### Problem requirements:
Repeat each line of these records word for word, leaving out the pictures.

[Raw records]
★ ★ ★ ★
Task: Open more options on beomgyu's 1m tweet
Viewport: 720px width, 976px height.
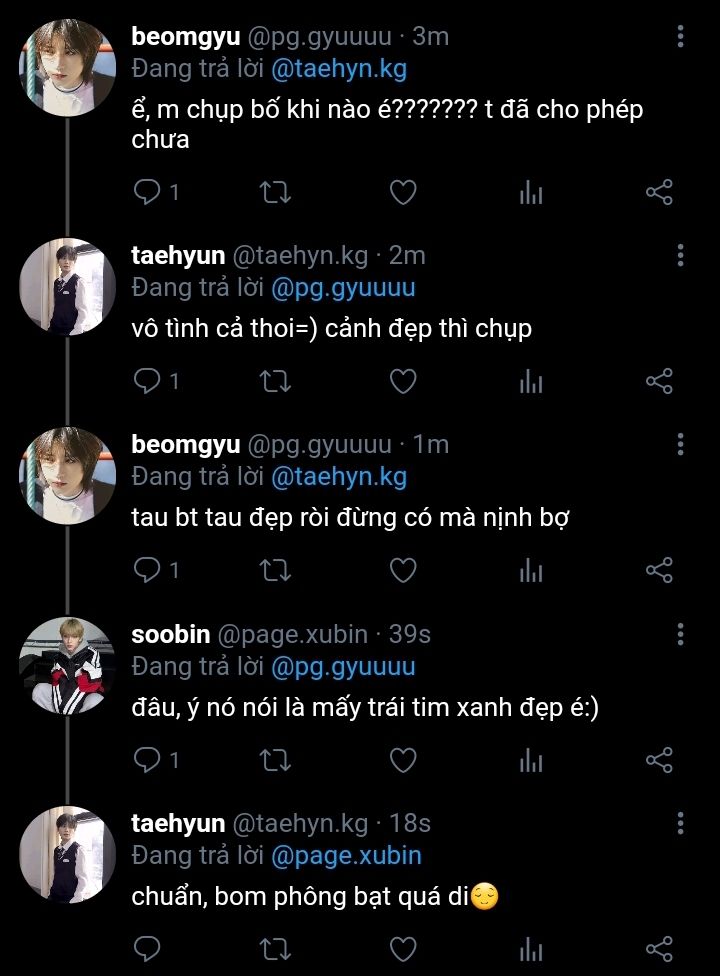Action: coord(680,445)
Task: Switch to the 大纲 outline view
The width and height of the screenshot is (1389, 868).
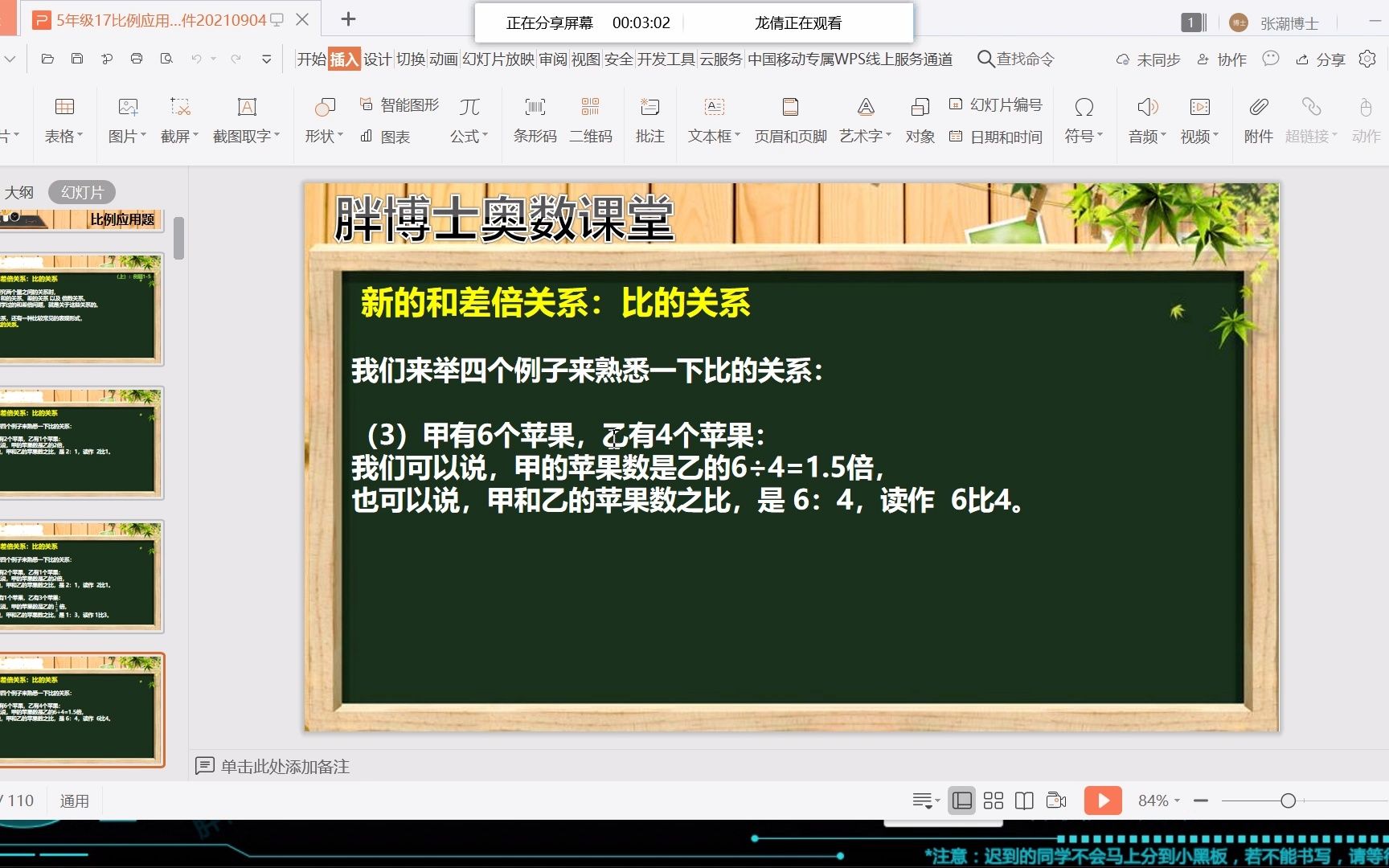Action: click(20, 191)
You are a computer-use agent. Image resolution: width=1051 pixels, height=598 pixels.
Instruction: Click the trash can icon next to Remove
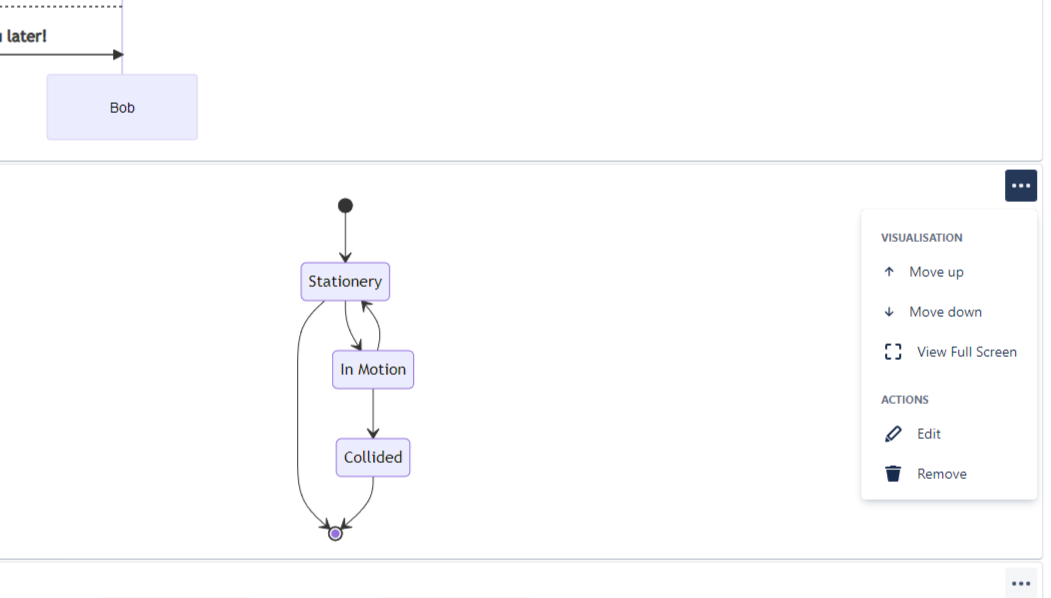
★ ★ ★ ★
### Solution below:
Task: Open more options on beomgyu's 1m tweet
Viewport: 720px width, 976px height.
Action: coord(680,445)
Task: Switch to the 大纲 outline view
The width and height of the screenshot is (1389, 868).
Action: click(20, 191)
You are a computer-use agent. Image resolution: width=1051 pixels, height=598 pixels.
Instruction: Click the trash can icon next to Remove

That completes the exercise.